El dictamen fue presentado por la Comisión de Feminicidios durante la Sesión Ordinaria, en voz de su presidenta, la diputada Jael Argüelles Díaz, quien explicó que el acecho puede presentarse tanto de manera física como mediante tecnologías de la información y comunicación.
De acuerdo con lo aprobado, incurrirá en este delito quien, sin consentimiento de la víctima, la vigile, persiga, establezca o busque contacto de manera reiterada, sistemática o continua, con la intención de controlarla, intimidarla o coaccionarla.
La conducta deberá generar en la víctima un estado de ansiedad, temor o riesgo para su seguridad personal o la de sus allegados, además de alterar gravemente su vida cotidiana.
Con la reforma, se adicionó el artículo 206 Quinquies al Código Penal del Estado, que establece una pena de uno a tres años de prisión y de 60 a 300 días de multa para quien incurra en las conductas señaladas.
La diputada Jael Argüelles señaló que la tipificación autónoma del acecho permitirá dotar a la Fiscalía General del Estado de un tipo penal específico para sancionar esta conducta, sin que sea necesario que ocurra otra falta para que pueda ser castigada.

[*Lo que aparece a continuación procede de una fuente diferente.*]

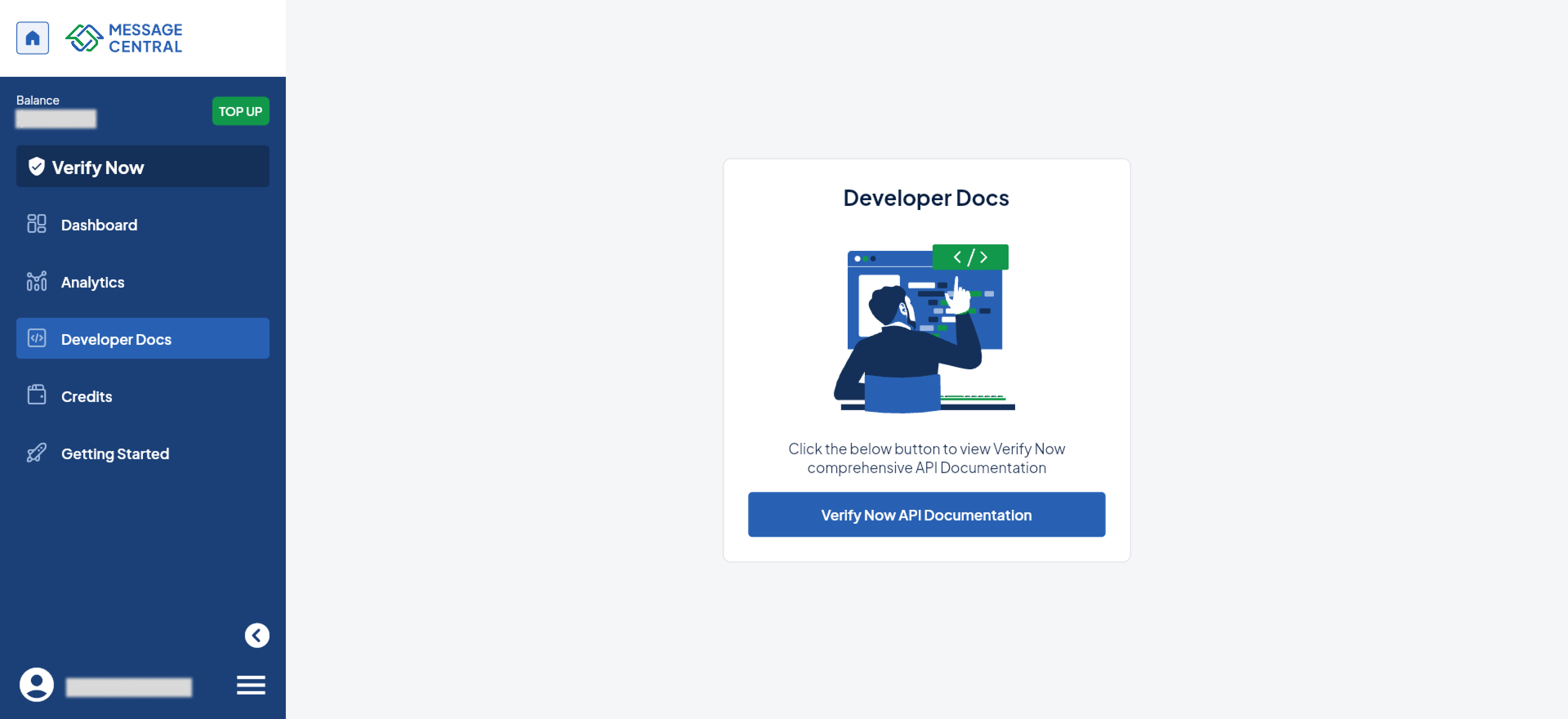
Task: Open the hamburger menu at bottom
Action: tap(251, 685)
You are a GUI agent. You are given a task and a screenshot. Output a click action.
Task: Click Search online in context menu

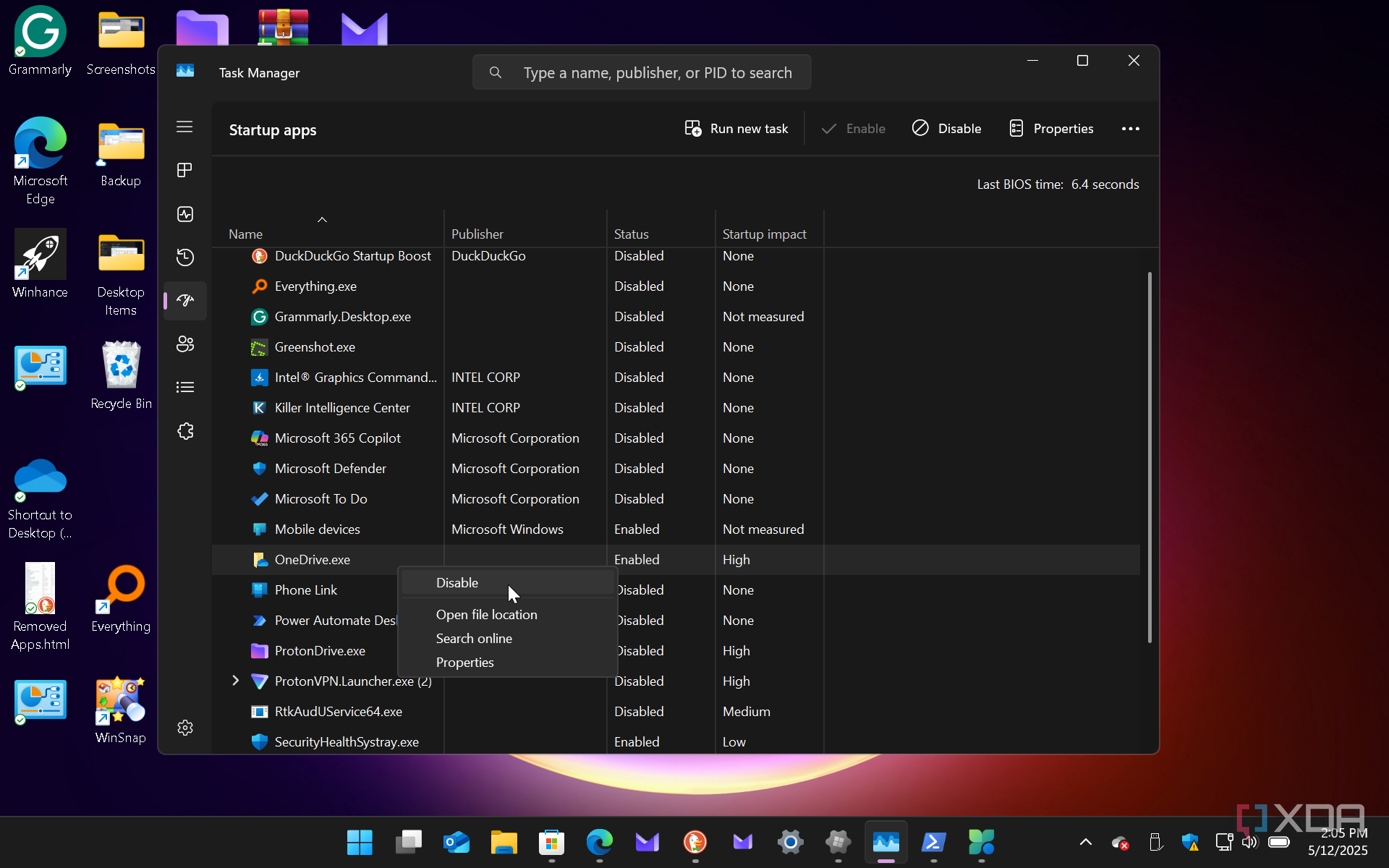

La pena aumentará en una tercera parte cuando la víctima sea niña, niño o adolescente; cuando exista o haya existido entre el agresor y la víctima un vínculo matrimonial, de parentesco por consanguinidad, afinidad o civil, tutela o curatela, concubinato o una relación afectiva o sentimental de hecho.
También se contempla el incremento cuando haya existido o exista una relación laboral, docente o de confianza, así como cualquier otra que evidencie una situación de desigualdad o abuso de poder entre el agresor y la víctima.
La misma agravante aplicará cuando el responsable desobedezca una orden de protección emitida en favor de la víctima.
La Comisión de Feminicidios señaló que la incorporación del acecho como delito responde a la necesidad de contar con mecanismos jurídicos que permitan actuar de manera preventiva ante conductas que pueden escalar hacia otras formas de violencia, incluida la violencia física, sexual y el feminicidio.
De acuerdo con el dictamen, actualmente el sistema de justicia local carece de un tipo penal específico para sancionar el acecho, por lo que estas conductas pueden ser encuadradas en figuras como las amenazas o el acoso general.
La Comisión consideró que esta insuficiencia puede permitir que el acecho escale hacia formas de violencia severas y potencialmente mortales, como las lesiones graves o el feminicidio.